[Opening PAGE TEXT section]

Dan Harkless <dan-bugtraq () DILVISH SPEED NET> writes:
[...]
#!/usr/local/bin/perl
#
# wrap_setid_progs_with_envar_clearer
[...]

As I mentioned in my last post (assuming Aleph1 ends up approving it), I
discovered a small problem in the first version of my script.  If you had
multiple setid programs that were hard links to each other
(e.g. /usr/bin/{uptime,w} on Solaris 2.6), only one of them would get
wrapped (though all would get defanged due to the nature of hard links).

This new version of my script fixes this problem and adds two new
commandline options, -n and -u.  -n is like make -n or stow -n, and causes
the script to merely preview the actions it would take rather than taking
them.  -u causes the script to unwrap all the wrapped programs (restoring
them to their original state).

-u will be useful once Sun has patched this issue in the libraries.  Also,
if you ran the first version of my script on your system and are concerned
that some hard-linked setid executables might not have been wrapped, you can
undo what the first version did with -u and then re-run.

The new script appears below my .sig.  Again, please let me know if you spot
any security holes or other problems.

----------------------------------------------------------------------
Dan Harkless                   | To prevent SPAM contamination, please
dan-bugtraq () dilvish speed net  | do not mention this private email
SpeedGate Communications, Inc. | address in Usenet posts.  Thank you.




#!/usr/local/bin/perl
#
# wrap_setid_progs_with_envar_clearer
#
# AUTHOR:
#   Dan Harkless <software () harkless org>       http://harkless.org/dan/software/
#
# COPYRIGHT:
#   This file is Copyright (C) 2000 by Dan Harkless, and is released under the
#   GNU General Public License <http://www.gnu.org/copyleft/gpl.html>.
#
# USAGE:
#   % wrap_setid_progs_with_envar_clearer [-n] (-u|<cc+opts> <env1> [<env2>...])
#
# EXAMPLES:
#   % wrap_setid_progs_with_envar_clearer 'gcc -O3 -Wall' NLSPATH
#   % wrap_setid_progs_with_envar_clearer -n -u | more
#
# DESCRIPTION:
#   A security hole was discovered on most UNIXes that allows getting root
#   access by using a custom $NLSPATH and message files in conjunction with a
#   setuid executable.  The hole is another of the now-legendary "format string
#   bugs".  According to Sun, the POSIX standard itself is broken in this
#   respect.  Damn, why did the designers of printf() have to get so fancy?
#
#   In any case, while the Linux vendors had patches out right away (in fact
#   there was some controversy about them releasing patches despite a request
#   not to until all vendors had it fixed), Sun has been dragging their feet
#   saying they don't want to release a patch that's going to break POSIX
#   compliance (even though they themselves say the standard is broken).

[Closing PAGE TEXT section]

* _QUESTIONS_
1. List the capitalized section headings in the comment block of the full script in the setid wrapper post.
2. Say whether each statement agrees with the setid wrapper post, answering yes or no and quoting the words that decide it: (a) The -n option makes the script show what it would do without doing it. (b) The first version of the script wrapped every hard-linked setid program. (c) Linux vendors were slow to release patches.
3. Write what comes next in the setid wrapper post, starting after its last sentence.
The rows that follow come from a separate source.

[Opening DATA FOR ANALYSIS section]

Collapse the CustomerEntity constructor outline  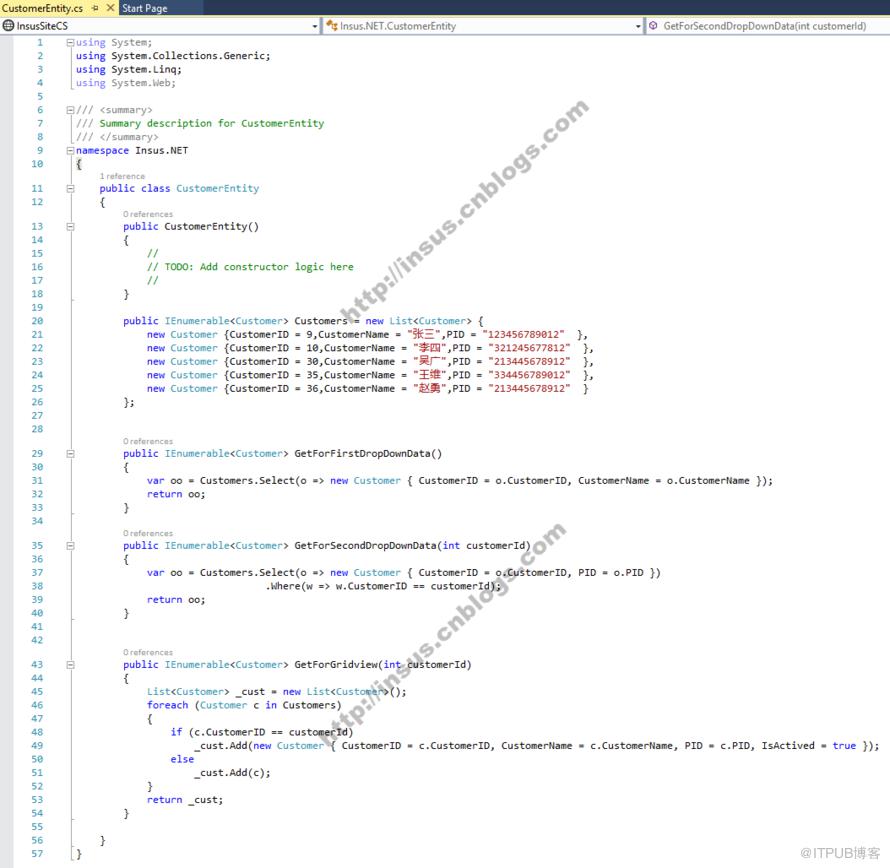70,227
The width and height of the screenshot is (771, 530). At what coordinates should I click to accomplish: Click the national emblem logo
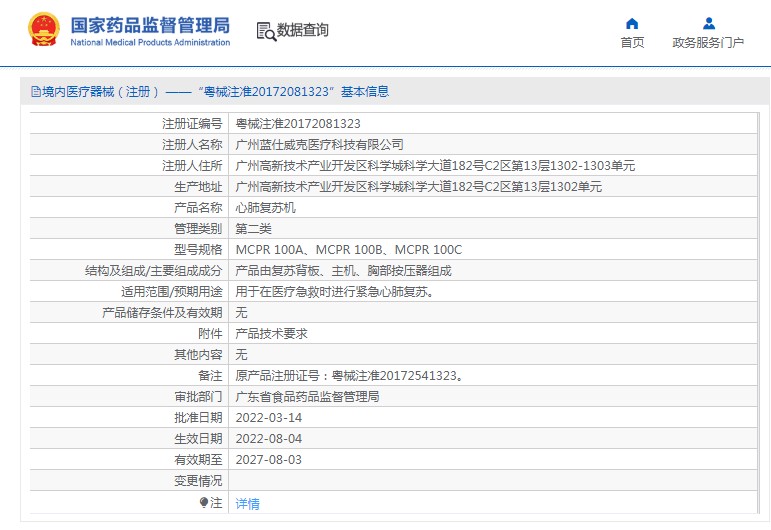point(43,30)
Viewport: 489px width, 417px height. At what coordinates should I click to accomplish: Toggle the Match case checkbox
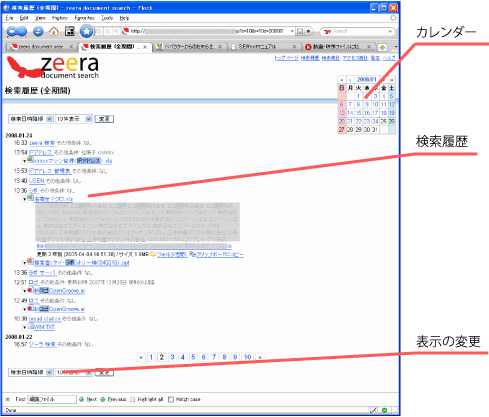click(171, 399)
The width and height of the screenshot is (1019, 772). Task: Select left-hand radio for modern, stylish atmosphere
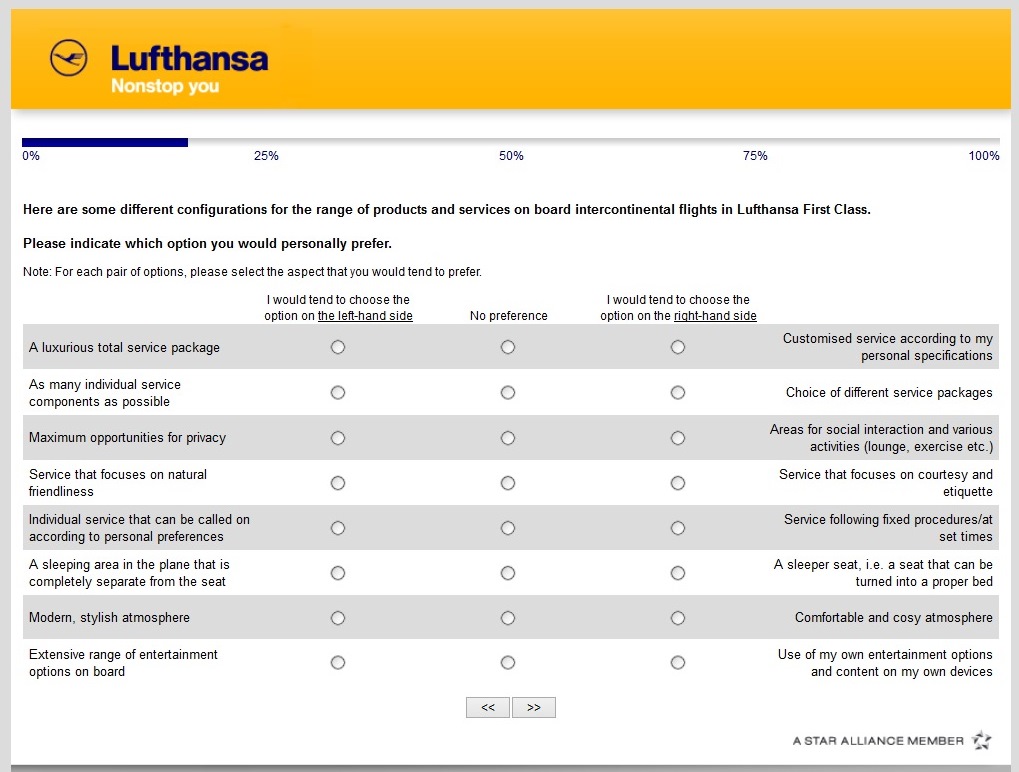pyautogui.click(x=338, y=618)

[Closing DATA FOR ANALYSIS section]

* _SOLVED PROBLEMS_
1. AUTHOR, COPYRIGHT, USAGE, EXAMPLES, DESCRIPTION

2.
(a) Yes: "causes the script to merely preview the actions it would take rather than taking them"
(b) No: "only one of them would get wrapped"
(c) No: "the Linux vendors had patches out right away"

3.
#
#   In the meantime, all Solaris machines are extremely vulnerable.  A
#   workaround is to replace all system set[gu]id executables with wrapper
#   programs that clear the $NLSPATH environment variable then execute the real
#   program.
#
#   My first stab at that workaround was to write a single wrapper program that
#   would decide what the name of the wrapped program was by looking at its
#   argv[0].  However, this gets tricky because you can't just execute
#   argv[0].<extension>, because the user can trick you into running a file with
#   that name out of one of their $PATH directories, again giving them root.
#   Therefore, if this wrapper program is called without a leading path being
#   specified, it needs to emulate the shell and figure out what $PATH directory
#   it was found in, and only run the wrapped program in *that* directory.  This
#   is tricky to make cross-platform, since different UNIXes have different
#   rules about how many groups you can be in at a time and what system calls
#   you use to get those groups.
#
#   As my all-purpose wrapper got more and more complex, I came to the
#   conclusion that it was better to make the wrapper simple (with the path of
#   the wrapped program hardcoded into the executable), and put the smarts in
#   the script that goes out and does all the wrapping.  That is this script.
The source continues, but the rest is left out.